Grant number: 14/26678-6
Support type:Regular Research Grants
Duration: May 01, 2015 - April 30, 2017
Field of knowledge:Physical Sciences and Mathematics - Computer Science - Computer Systems
Principal Investigator:Caetano Traina Junior
Grantee:Caetano Traina Junior
Home Institution: Instituto de Ciências Matemáticas e de Computação (ICMC). Universidade de São Paulo (USP). São Carlos , SP, Brazil
Assoc. researchers:Agma Juci Machado Traina ; Elaine Parros Machado de Sousa ; José Fernando Rodrigues Júnior ; Luciana Alvim Santos Romani ; Paulo Mazzoncini de Azevedo Marques ; Robson Leonardo Ferreira Cordeiro


The Relational Database Management Systems (DBMS) were conceived to meet the needs of storing and retrieving large volumes of data, where each item is represented as a series of numbers, dates and small character strings, referred to as ``scalar data''. As the information technology evolves, it is increasingly required to organize, store and retrieve also other data types, such as images, videos, time series, genomic sequences, etc., referred to as ``complex data''. Scalar data are adequately compared using identity or ordering relations, but they are of little help to compare complex data.

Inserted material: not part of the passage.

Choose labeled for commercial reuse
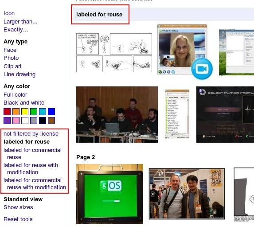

For complex data, similarity-based queries are the best option. However, similarity-comparison is not yet available in current DBMS. This project focuses on the development of techniques to provide relational DBMSs with the resources required to handle complex data by similarity, covering the needs of all the main DBMS modules, including: a) extending the SQL language to represent similarity queries; b) enacting a unified definition for algebraic operators that perform comparisons based on identity, order and similarity; c) developing techniques for the logical and physical optimization of query plans; and d): developing efficient indexing and retrieval techniques based on the combinations of identity-, order- and similarity-based comparison operators. The knowledge and technology generated have potential to be applied to many areas of human activity. However, the project will be validated on applications in medicine such as on computer-aided medical diagnostic, and in studies of climate models, benefiting from activities that the GBdI-ICMC-USP already develops. Thus, besides the great potential for innovation in information technology, applying them in those areas will bring immediate benefits to the entire population. (AU)